王达庆1, 陶婷婷2, 张旭2, 李洪敬1   

  1. 1.大连医科大学附属第一医院,辽宁 大连 116011
    2.中国科学院大连化学物理研究所,辽宁 大连 116023
  • 收稿日期:2024-08-22 修回日期:2024-08-28 出版日期:2024-08-31 发布日期:2024-09-19
  • 通讯作者: 张旭,李洪敬
  • 作者简介:王达庆(1997—),男,骨科学博士研究生。研究方向为关节外科与运动医学。-mail:wangdaqing2020@gmail.com
    张旭(1986—),男,博士,副研究员。研究方向为基于器官芯片的心血管疾病研究。E-mail:zhangxu6@dicp.ac.cn
    李洪敬(1968—),男,医学博士,教授,主任医师,博士生导师。研究方向为关节外科及运动医学。E-mail:lhj68430@163.com
  • 基金资助:
    国家自然科学基金(82102229);大连市“登峰计划”科研项目(DF2023004)

§ 任务 1
请根据给定文本回答下列问题:
(a) 收稿日期是哪一天?
(b) 张旭所属的机构是什么?
(c) 大连市“登峰计划”科研项目的编号是什么?
§ 任务 2
判断下列说法是否与给定文本相符,回答“是”或“否”,并引用文本中起决定作用的原文。
(a) 李洪敬是博士生导师。
(b) 张旭的研究方向为关节外科与运动医学。
(c) 发布日期早于出版日期。

§ 列表
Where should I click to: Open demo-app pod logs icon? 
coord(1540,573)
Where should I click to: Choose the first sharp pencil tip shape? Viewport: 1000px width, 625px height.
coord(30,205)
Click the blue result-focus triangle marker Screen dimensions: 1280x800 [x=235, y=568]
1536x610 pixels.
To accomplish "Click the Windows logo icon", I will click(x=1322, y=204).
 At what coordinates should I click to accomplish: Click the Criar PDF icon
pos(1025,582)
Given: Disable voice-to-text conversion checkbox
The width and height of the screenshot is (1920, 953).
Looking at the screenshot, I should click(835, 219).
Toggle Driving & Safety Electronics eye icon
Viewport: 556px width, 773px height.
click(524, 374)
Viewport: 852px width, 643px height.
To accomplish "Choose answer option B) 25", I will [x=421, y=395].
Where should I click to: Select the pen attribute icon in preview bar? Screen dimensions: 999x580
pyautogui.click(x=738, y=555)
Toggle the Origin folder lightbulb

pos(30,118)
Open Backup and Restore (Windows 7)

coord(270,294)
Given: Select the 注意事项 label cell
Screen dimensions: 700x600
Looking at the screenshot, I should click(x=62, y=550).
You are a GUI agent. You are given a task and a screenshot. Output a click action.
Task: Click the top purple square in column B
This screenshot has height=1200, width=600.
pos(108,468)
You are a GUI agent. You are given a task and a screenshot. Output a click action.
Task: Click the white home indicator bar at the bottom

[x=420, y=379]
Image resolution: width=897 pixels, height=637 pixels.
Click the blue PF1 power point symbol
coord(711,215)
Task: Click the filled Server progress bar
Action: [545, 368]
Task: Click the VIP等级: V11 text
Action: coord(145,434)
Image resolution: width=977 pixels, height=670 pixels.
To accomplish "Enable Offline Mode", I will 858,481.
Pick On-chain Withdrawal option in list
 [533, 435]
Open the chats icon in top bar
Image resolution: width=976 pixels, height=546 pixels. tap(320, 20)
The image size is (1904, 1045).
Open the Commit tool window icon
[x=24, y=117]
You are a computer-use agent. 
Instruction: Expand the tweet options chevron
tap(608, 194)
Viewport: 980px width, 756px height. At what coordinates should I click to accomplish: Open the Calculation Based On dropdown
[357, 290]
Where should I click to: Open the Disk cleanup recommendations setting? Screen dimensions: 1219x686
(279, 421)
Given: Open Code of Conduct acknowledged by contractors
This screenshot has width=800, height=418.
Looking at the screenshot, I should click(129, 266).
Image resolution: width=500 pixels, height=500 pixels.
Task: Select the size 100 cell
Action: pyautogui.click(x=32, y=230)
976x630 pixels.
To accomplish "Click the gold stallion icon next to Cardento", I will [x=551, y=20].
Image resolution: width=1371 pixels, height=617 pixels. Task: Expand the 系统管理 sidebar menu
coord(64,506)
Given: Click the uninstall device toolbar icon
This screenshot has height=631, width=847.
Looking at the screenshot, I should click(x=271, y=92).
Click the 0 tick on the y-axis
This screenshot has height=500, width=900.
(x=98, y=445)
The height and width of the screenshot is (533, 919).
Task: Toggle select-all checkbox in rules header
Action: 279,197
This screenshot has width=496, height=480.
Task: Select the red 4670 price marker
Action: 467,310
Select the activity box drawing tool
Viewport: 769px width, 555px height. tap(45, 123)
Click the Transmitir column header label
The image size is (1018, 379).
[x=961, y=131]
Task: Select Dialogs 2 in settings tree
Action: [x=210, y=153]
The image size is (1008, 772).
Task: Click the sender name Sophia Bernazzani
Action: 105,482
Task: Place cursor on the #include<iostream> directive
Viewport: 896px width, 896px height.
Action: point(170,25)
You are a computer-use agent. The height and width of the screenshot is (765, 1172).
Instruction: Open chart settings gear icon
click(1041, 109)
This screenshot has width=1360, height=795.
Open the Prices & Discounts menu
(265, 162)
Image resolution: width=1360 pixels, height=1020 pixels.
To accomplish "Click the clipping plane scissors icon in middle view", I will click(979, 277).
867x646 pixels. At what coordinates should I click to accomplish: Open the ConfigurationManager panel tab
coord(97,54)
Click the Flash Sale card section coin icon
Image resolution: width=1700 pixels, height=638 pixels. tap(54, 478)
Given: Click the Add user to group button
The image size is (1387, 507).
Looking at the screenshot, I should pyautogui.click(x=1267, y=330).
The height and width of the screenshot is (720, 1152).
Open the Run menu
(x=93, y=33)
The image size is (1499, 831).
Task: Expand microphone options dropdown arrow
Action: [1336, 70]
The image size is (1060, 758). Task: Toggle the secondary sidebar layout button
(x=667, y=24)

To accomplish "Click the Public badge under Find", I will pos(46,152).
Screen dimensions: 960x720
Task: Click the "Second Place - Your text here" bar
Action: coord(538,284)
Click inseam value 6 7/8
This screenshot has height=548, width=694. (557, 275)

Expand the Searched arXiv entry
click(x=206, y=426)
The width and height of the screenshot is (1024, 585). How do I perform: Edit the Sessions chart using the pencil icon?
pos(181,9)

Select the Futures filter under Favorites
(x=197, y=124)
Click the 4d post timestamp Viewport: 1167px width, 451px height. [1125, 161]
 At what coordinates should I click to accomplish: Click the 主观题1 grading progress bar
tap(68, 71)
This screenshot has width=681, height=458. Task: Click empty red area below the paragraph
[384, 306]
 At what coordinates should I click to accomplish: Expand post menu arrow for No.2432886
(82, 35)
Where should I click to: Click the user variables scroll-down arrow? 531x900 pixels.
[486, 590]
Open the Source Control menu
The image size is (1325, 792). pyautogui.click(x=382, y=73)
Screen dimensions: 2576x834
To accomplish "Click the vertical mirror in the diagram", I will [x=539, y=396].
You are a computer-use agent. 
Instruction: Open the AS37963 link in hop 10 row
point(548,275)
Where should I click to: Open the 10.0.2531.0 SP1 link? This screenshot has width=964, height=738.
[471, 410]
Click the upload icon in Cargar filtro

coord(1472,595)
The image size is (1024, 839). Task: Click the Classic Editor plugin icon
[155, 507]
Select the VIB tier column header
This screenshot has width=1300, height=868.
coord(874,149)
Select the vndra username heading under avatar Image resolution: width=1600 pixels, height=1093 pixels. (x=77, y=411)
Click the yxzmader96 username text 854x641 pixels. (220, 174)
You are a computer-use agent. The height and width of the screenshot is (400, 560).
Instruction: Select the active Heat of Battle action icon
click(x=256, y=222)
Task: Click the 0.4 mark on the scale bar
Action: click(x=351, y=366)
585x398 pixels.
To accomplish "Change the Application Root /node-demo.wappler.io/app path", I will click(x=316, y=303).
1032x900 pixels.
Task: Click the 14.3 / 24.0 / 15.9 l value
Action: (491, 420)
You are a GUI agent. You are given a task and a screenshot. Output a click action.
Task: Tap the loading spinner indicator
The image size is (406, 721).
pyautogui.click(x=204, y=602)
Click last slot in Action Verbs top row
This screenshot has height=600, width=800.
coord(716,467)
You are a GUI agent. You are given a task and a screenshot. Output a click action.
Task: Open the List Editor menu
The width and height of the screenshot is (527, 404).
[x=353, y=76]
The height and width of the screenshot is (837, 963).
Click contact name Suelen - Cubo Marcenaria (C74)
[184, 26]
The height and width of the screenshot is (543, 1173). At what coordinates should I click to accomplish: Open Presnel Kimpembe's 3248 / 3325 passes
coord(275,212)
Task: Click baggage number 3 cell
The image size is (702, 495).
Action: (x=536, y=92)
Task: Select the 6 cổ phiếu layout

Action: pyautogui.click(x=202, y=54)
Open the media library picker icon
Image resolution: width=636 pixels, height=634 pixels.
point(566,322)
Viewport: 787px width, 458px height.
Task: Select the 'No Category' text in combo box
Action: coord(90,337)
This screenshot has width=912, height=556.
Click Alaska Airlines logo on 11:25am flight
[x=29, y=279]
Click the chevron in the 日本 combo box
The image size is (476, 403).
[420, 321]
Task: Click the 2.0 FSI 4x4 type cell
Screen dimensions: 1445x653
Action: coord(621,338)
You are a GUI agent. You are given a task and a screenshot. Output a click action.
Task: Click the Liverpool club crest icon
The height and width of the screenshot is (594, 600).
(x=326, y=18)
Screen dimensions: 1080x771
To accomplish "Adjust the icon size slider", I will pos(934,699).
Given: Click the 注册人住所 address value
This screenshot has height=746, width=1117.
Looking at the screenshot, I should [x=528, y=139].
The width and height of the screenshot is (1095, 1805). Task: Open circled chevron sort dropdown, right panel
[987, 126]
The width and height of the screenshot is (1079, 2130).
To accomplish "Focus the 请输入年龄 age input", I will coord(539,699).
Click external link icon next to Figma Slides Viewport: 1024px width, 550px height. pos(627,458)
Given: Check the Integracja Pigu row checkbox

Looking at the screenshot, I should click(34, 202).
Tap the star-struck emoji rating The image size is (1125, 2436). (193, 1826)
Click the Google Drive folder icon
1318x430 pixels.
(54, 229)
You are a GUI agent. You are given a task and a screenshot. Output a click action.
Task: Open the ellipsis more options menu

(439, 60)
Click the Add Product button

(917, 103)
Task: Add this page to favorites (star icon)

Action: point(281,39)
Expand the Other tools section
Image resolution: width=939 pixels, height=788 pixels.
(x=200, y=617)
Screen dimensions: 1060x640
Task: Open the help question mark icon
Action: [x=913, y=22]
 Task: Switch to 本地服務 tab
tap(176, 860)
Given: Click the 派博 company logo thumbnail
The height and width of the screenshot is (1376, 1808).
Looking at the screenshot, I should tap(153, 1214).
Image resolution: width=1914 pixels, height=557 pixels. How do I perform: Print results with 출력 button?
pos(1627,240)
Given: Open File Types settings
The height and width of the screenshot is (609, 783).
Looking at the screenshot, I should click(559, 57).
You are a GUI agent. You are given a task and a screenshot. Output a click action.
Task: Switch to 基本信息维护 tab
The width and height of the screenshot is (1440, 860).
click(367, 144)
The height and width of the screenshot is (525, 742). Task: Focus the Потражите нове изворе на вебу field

§ 参考答案 1
(a) 2024-08-22
(b) 中国科学院大连化学物理研究所
(c) DF2023004

§ 参考答案 2
(a) 是。“教授,主任医师,博士生导师”
(b) 否。“研究方向为基于器官芯片的心血管疾病研究”
(c) 否。“出版日期:2024-08-31 发布日期:2024-09-19”